Brethren, I started my "pattern of Aerospace Ground Equipment abuse" in the 33 MMS at Eglin. In '75 we actually flunked an ORI! You know what that means, 6 weeks of 12 hour shifts 7 days a week. About three quarters of the way through this punishment slog, on a weekend when everyone was a wee bit punchy, I had been invited to my first and last jammer football game. (Remember when the jammers were 3 speed MJ-1’s and all yellow?) The football game was four on four, we started with 6 on a side but 4 guys chickened out. They also had the slowest horses. It was great fun screaming between all our F-4’s, catch a pass and haul all 3 balls.

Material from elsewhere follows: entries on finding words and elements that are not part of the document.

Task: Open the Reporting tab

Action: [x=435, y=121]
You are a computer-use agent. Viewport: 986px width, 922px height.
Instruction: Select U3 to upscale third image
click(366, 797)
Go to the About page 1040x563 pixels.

It was “Game over” when the MMS Sq. Commander, Maj. Somethingorother (the guy whose 16yr old daughter just could not stay away from the MMS barracks...) saw us through his office window and flat out had a litter of kittens. He came running across the lawns, through the red line flaying his arms and screaming a la Barney Fife. That was one ‘amazing race’ to disappear. We fled to AGE, hung up our jammers, and waited "for the heat to pass" down in the Molehole.
At Kadena in ’76-’77 we had some terrific horses. WL19 was my favorite; not the fastest but fast enough and with great hydrastics. Our fastest jammers were WL38; (-amazing-) our line truck clocked me at a shade over 50mph with muscle to spare (but I had no more nerve), and WL33 which had one of those 'balanced' engines. It just hummed. It could have been faster than WL38 but no one for sure knew how fast it could go because the steering got squirrelly over 40. Even from 'the zone', you couldn't anticipate which way it would fishtail nor could you over-correct.

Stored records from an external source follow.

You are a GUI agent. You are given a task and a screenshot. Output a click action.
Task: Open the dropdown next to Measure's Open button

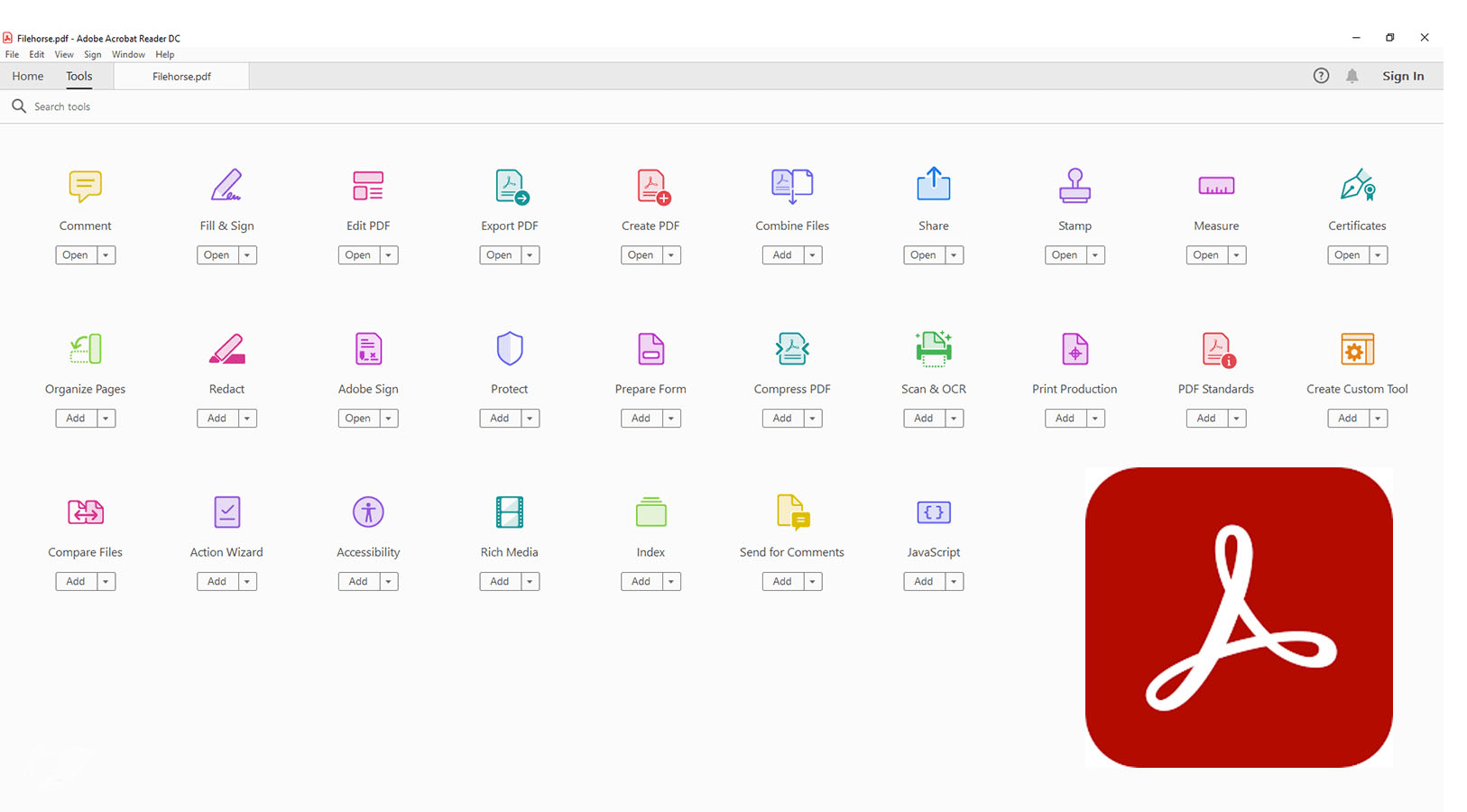pos(1236,254)
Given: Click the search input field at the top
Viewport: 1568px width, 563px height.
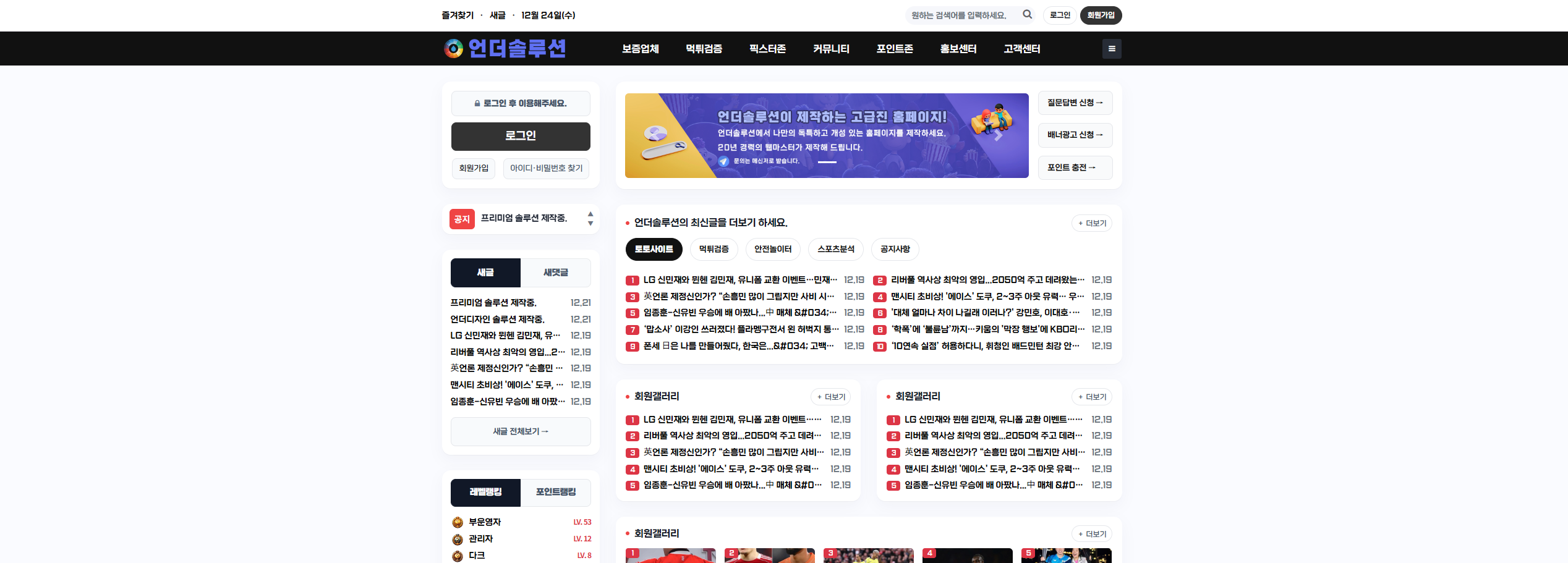Looking at the screenshot, I should coord(961,15).
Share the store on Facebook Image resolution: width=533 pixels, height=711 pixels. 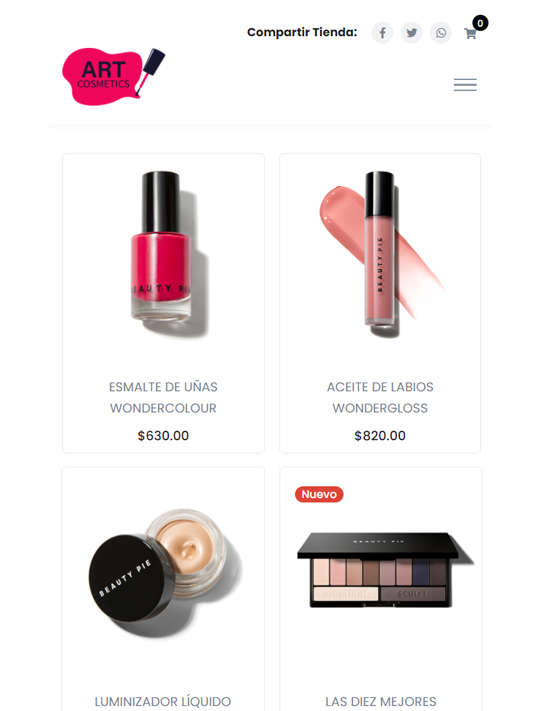tap(382, 33)
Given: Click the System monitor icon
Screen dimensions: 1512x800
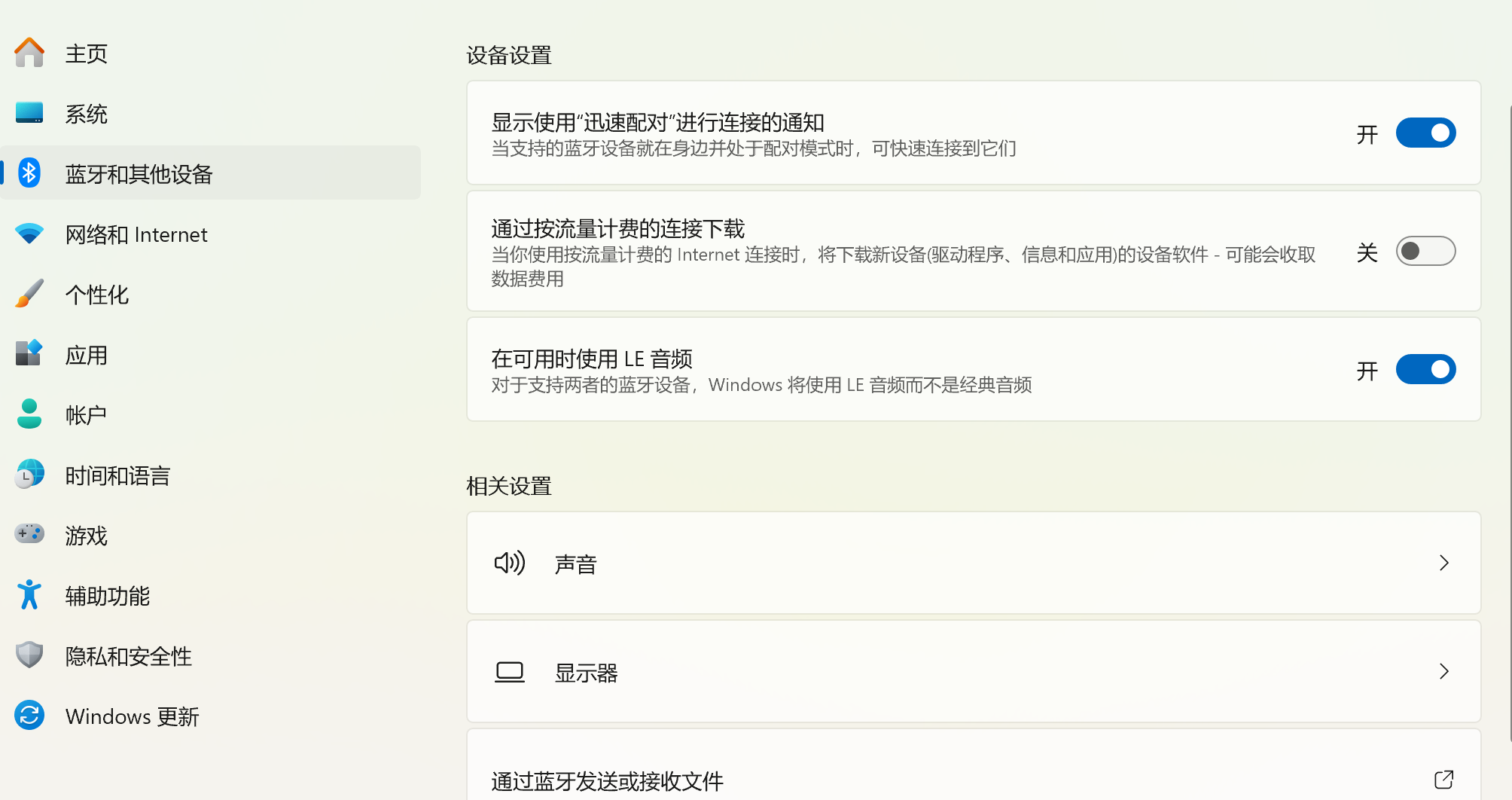Looking at the screenshot, I should (29, 114).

We'd take 'em up to Kunsan and spank those guys, except when a really good driver wasn't zonked on SoJu or too stoned, while driving their WL22. It was a very, very good horse. In all humility, out of all the #4 man jammer drivers, I wasn't the best or even close. Just halfway decent is all I wish to be considered. I won one and lost one zipping from C-Pad to Thunder Road.

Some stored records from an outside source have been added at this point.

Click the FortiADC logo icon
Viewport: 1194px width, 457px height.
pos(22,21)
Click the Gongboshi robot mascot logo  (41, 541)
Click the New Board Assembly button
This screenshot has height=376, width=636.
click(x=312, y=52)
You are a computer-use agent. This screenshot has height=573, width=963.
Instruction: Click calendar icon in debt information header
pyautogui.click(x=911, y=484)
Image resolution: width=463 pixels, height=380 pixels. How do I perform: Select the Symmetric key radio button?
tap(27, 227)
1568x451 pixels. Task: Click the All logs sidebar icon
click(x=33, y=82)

(You know, our Sq. Commanders were all for this morale booster! Officially they turned a blind eye, but sometimes you could catch them in their trucks cheering us on. We did after all, have the coolest CC in all of PACAF in Maj. McCarthy. He had a pintle hook welded to the back of his POV Toyota Corolla and hauled AGE around for us on weekend duty. Funniest thing I ever saw when Spanky ralphed mahkli and jungle juice all over Major Mac’s date at the Oscar Club while TDY to the Kun during the “Tree War”.)
My #3 man at George ‘85-‘86 was way better than me. Too bad Rodney never saw a 3 speed, because he took to a jammer the way Charlie Daniels took to a fiddle. Atsa my boy!
Sliding in the snow was a blast at Kunsan.
Once I was TDY for Team Spirit '77 and got my jaws really torqued off. One week prior, the idiot wenches at the AAFES Massage Parlor offered a steam and cream to the base Chaplain (yet again), essentially shutting down a favorite 24hr cat spot.
On the heavily snowing eve of a big jammer race, mad ol' uptight Oscar searched for the Wolf Pack prize horse. WL22 was at the rear of their AGE; alone, tuned and pristine.
I signed it out (under a different name and number of course. Oops, sorry!), played power toboggan with our #2 man sitting on a gun pod pan and grasping a boom chain, and did doughnuts, whiplashes, and popped wheelies all over C-pad and the Tree area. I didn't have to race the next day and WL22 shouldn't have. Our guy smoked 'em.
Too danged bad; I really wanted a massage, dag nabbit!
No matter what you may hear, I deny driving a jammer at Kadena whilst asleep. Didn't do it!
“If you can remember, then you weren’t there!”